Gather every line of the entries that includes the word "section".

(Records shown begins)

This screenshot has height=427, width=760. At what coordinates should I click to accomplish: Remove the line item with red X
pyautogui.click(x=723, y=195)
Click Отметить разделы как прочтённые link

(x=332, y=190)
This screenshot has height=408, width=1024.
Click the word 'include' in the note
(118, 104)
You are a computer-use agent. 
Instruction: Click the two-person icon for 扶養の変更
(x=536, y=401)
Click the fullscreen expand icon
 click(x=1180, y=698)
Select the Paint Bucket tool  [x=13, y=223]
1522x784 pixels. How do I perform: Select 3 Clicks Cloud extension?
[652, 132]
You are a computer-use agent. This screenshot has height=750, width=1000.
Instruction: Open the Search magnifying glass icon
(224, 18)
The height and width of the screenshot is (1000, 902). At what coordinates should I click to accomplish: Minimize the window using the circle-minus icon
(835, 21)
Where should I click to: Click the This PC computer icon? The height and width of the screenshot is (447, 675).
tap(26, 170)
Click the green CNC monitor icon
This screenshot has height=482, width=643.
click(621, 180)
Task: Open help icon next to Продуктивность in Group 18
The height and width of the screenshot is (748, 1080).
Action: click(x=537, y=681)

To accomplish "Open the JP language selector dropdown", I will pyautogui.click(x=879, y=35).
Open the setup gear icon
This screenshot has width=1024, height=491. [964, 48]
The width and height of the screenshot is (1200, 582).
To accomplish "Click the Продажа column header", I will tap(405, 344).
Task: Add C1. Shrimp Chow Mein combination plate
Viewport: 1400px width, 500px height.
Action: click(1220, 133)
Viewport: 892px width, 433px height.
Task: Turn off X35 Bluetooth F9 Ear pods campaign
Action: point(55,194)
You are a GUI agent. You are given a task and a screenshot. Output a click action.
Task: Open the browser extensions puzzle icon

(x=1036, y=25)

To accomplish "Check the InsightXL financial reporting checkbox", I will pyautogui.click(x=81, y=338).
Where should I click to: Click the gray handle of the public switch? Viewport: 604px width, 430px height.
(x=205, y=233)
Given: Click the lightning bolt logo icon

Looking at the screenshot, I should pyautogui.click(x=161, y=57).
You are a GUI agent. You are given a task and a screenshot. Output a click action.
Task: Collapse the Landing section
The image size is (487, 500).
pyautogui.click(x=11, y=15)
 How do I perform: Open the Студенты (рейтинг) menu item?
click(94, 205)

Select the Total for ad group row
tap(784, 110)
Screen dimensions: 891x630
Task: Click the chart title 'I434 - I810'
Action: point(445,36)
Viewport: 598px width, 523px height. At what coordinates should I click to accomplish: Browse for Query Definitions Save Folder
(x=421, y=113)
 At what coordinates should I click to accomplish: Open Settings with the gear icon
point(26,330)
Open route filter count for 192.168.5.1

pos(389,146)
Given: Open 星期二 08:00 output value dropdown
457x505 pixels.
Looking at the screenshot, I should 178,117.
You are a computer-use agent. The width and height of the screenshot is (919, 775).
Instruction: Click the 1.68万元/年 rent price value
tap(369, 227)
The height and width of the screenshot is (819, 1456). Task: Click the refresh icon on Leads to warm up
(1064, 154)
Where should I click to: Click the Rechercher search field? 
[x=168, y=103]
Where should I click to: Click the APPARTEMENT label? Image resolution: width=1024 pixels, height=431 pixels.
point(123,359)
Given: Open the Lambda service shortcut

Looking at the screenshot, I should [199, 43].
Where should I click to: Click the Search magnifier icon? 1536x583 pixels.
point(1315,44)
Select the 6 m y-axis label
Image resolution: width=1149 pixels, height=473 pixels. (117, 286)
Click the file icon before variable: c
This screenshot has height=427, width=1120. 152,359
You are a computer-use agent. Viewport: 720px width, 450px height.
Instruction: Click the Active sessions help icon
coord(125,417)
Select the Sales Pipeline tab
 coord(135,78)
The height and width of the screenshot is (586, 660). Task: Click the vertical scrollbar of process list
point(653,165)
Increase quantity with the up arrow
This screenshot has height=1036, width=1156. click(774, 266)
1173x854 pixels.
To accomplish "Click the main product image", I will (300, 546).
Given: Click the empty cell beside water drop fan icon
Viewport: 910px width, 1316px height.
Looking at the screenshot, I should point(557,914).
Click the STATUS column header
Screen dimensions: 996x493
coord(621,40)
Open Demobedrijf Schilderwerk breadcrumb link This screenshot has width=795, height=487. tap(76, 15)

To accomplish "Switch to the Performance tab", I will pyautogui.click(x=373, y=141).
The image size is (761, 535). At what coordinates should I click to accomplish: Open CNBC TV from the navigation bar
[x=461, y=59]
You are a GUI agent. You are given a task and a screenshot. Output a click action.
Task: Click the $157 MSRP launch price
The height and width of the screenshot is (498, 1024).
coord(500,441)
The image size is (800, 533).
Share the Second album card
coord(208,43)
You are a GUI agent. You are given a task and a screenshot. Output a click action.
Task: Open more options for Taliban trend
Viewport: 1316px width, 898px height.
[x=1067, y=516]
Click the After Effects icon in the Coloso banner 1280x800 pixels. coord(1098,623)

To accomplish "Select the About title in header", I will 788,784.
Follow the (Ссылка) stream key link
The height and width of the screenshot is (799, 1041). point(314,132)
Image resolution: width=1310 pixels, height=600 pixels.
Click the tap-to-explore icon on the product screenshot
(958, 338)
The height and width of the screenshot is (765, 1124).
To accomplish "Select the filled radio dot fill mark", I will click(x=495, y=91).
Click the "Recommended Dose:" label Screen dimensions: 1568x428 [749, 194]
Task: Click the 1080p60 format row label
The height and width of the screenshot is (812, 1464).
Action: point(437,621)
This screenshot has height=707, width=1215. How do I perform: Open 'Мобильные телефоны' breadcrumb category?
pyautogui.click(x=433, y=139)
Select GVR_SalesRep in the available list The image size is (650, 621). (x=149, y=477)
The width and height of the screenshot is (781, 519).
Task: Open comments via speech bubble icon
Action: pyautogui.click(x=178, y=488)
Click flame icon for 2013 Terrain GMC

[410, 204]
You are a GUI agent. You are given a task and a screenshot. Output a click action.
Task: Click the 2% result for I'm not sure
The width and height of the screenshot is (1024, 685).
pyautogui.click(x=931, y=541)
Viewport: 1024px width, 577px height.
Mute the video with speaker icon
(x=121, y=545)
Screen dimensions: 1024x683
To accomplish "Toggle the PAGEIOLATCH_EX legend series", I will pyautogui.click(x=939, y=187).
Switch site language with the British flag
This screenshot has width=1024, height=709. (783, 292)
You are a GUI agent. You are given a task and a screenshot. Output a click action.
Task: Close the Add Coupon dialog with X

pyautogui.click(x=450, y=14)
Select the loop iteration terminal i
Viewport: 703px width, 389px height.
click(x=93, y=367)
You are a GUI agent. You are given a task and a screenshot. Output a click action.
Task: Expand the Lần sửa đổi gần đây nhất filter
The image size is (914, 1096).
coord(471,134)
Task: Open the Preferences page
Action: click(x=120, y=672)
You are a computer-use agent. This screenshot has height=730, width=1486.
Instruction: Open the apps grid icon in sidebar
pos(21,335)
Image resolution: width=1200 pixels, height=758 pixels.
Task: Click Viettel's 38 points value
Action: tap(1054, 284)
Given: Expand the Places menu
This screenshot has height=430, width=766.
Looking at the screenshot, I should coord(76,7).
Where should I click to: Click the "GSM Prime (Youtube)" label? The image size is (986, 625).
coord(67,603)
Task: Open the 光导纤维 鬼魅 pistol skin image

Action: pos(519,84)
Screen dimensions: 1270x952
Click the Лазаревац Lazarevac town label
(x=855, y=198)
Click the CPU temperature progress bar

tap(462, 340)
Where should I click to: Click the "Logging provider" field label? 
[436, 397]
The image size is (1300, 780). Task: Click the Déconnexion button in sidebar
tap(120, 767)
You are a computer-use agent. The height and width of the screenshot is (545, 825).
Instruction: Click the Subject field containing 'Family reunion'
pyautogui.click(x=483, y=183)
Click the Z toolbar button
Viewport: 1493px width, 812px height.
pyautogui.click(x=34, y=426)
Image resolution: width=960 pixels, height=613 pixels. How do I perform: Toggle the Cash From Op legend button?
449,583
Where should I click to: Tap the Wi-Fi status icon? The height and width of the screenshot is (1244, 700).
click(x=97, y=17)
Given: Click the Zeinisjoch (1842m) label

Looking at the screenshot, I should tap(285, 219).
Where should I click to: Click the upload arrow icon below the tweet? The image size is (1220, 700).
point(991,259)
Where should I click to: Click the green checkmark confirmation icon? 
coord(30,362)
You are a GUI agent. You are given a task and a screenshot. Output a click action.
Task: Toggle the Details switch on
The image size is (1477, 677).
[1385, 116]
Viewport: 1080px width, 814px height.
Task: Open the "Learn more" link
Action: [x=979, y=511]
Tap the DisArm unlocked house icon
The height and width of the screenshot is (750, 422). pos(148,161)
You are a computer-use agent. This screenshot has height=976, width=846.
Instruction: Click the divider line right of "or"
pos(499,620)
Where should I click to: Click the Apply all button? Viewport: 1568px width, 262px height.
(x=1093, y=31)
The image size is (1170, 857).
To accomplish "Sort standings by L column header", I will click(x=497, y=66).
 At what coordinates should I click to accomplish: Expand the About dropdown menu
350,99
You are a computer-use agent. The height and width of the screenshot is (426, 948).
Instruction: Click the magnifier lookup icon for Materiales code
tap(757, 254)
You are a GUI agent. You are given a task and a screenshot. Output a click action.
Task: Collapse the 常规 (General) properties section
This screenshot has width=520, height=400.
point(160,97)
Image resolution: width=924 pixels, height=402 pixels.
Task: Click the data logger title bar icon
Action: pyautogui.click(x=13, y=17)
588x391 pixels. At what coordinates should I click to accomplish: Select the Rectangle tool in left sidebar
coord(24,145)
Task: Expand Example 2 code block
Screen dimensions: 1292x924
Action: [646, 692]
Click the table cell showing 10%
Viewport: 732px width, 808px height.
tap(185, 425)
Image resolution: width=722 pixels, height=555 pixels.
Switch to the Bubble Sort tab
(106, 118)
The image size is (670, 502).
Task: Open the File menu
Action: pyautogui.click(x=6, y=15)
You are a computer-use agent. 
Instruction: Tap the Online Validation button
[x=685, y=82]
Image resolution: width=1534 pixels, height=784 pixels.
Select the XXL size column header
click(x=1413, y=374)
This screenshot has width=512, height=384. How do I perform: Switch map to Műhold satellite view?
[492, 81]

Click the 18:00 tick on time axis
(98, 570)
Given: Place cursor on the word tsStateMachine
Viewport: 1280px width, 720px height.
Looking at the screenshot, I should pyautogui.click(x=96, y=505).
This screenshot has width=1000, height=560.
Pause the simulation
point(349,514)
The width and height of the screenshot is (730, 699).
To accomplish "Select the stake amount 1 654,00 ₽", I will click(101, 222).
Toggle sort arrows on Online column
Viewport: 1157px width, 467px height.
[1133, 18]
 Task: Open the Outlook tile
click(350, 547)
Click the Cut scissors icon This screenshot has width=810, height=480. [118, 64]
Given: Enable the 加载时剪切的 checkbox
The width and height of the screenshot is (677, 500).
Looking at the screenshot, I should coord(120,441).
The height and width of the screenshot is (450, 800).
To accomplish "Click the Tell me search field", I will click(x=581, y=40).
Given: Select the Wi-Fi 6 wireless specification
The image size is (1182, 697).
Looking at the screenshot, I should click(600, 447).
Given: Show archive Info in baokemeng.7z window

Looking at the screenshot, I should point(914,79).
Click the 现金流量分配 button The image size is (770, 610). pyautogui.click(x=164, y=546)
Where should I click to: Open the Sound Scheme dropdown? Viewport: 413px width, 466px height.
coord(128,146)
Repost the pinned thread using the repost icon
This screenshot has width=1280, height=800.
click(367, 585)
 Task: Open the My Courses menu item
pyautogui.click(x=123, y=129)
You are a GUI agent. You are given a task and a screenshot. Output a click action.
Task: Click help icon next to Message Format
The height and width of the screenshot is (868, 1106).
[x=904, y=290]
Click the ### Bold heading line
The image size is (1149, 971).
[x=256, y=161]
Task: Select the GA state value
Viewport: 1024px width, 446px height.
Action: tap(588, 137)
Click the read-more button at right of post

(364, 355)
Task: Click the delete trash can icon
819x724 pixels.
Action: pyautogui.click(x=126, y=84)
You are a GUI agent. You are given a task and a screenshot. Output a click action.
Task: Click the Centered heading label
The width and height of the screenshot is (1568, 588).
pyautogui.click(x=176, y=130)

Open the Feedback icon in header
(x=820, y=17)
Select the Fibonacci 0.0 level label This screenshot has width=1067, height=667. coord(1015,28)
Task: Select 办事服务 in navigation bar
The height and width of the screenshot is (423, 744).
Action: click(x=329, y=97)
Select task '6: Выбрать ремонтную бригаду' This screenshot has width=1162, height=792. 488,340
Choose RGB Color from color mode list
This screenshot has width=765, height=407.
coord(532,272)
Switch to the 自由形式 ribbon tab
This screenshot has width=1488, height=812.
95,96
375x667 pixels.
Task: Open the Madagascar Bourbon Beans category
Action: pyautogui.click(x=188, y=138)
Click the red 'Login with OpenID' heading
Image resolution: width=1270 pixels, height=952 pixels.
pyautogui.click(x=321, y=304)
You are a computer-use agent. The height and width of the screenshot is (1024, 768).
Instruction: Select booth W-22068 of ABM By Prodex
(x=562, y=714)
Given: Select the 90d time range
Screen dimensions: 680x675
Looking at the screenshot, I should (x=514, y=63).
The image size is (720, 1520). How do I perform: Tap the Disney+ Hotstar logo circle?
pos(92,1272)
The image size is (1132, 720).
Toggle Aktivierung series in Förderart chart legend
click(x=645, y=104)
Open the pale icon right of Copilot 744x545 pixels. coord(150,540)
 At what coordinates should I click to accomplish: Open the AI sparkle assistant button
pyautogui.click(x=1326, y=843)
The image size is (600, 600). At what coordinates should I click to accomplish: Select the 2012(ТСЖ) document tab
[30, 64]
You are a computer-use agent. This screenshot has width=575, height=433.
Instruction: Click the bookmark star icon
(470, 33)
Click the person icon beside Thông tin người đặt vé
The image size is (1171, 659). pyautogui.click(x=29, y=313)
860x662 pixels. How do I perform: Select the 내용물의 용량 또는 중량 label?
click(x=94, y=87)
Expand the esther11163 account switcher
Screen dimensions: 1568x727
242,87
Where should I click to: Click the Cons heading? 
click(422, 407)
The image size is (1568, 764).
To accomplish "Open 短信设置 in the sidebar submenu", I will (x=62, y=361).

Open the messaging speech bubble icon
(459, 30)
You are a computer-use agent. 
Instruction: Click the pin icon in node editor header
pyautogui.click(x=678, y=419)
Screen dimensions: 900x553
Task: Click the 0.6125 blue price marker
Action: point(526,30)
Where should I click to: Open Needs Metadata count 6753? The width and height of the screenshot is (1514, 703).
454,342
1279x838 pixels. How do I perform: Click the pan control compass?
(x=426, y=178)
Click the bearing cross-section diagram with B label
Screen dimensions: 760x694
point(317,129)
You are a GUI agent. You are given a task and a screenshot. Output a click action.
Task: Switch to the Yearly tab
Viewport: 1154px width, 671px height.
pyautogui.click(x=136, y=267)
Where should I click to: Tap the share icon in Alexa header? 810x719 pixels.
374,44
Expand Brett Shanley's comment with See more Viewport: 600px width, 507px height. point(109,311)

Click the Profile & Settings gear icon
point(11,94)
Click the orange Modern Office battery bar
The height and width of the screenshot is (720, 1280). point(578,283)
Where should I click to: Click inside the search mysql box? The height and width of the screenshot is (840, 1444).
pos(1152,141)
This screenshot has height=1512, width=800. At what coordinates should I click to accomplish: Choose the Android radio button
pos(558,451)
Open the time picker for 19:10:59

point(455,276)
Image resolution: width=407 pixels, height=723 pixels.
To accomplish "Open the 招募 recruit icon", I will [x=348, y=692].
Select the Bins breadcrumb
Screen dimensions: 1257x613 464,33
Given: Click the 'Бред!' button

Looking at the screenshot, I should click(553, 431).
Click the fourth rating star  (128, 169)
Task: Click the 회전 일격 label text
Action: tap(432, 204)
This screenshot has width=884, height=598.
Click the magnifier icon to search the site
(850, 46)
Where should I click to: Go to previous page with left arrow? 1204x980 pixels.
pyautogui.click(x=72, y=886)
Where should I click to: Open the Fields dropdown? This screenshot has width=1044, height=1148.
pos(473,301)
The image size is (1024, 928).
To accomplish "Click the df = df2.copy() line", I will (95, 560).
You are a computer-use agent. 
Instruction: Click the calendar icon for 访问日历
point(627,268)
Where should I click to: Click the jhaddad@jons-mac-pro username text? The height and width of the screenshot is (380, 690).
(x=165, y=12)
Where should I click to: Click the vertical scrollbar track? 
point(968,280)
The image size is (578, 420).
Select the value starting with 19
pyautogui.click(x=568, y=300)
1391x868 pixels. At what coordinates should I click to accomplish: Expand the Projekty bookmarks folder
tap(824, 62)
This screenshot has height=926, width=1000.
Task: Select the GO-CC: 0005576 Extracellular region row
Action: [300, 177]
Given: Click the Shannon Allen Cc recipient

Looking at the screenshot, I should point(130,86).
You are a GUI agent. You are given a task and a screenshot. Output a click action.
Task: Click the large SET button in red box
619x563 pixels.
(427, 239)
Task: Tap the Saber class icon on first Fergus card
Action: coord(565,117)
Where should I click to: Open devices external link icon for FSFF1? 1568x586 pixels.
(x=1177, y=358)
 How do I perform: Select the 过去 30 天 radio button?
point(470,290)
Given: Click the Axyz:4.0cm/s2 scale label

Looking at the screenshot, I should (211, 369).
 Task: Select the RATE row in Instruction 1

(Records shown ends)

**Finished task**
Task: Collapse the Landing section
Task: Collapse the 常规 (General) properties section
Click the bearing cross-section diagram with B label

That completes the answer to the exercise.